I once encountered quite a large black bear at very close quarters while hiking alone. We surprised each other. And for a few moments, we communicated - as only one human and one bear can do. Non-verbally, but clearly. And then we each went about our business. It was a bit of magic I wouldn’t have had if I had been noisily hiking with others. (By the way, I don’t recommend encountering a bear that close - he just happened to hop up over a roadside barrier as I walked along a closed section of the Blue Ridge Parkway on a warm February day!)
For those of us who live with one other similar-sized human, or a couple of smaller, messier humans, even a small amount of solitude can be hard to design into our day.
But I’m going to challenge you to carve out some time this weekend for a moment to yourself. It’s not only good for you, but good for all those around you. We all need you centered, happy, grounded, full of perspective and energy, because it makes our lives better too!

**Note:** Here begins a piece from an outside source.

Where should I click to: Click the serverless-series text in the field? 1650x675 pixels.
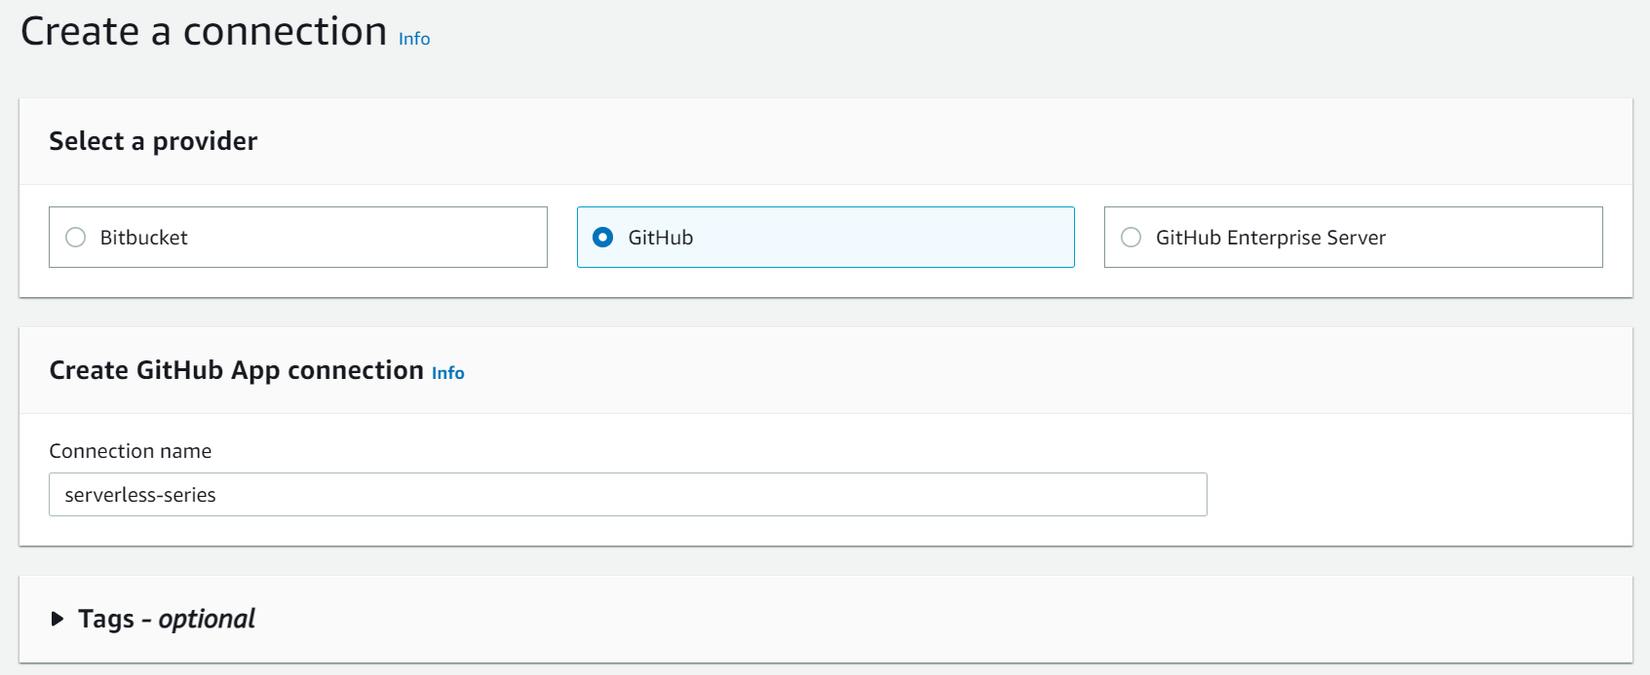[x=140, y=495]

Call us selfish. But wait….back to you.
What if you took that moment outside? Now that it’s getting a bit warmer, could you spend 30 minutes out on a walk, or in the woods, or in the yard - just wandering and noticing, feeling the sun, or hearing the rain on your umbrella, and listening to the birds?
Here’s a quote from a Time Magazine article, profiling Jane Goodall - one of my all-time heroes. Dr. Goodall has made a career and has changed the world by ‘connecting’ with the world around her and with the chimps and the jungle, and then by sharing those deep connections with us all. We wouldn’t have her teaching and wisdom were it not for her courage in being all alone in a big forest.
From a Time Magazine article by Ciara Nugent, September 30, 2021:
“But it was when she was alone, crawling through undergrowth or climbing mountains, that Goodall says she experienced a “spiritual connection” with the forest and its animals. “If you’re alone, you feel part of nature,” she says. “If you’re with one other person, even somebody you love, it’s two human beings in nature—and you can’t be lost in it.”
I’m reasonably certain the world would be a better place if we got a little lost in nature from time to time. Even if ‘nature’ is your yard, or a park, or a Sunday drive to the coast. It’s there that we can not only appreciate nature on its own terms (and reconnect with why a thriving natural world is so important), but also take a breath for ourselves, and reconnect with who we are when no-one’s watching. Which is also to be part of nature, as Jane says.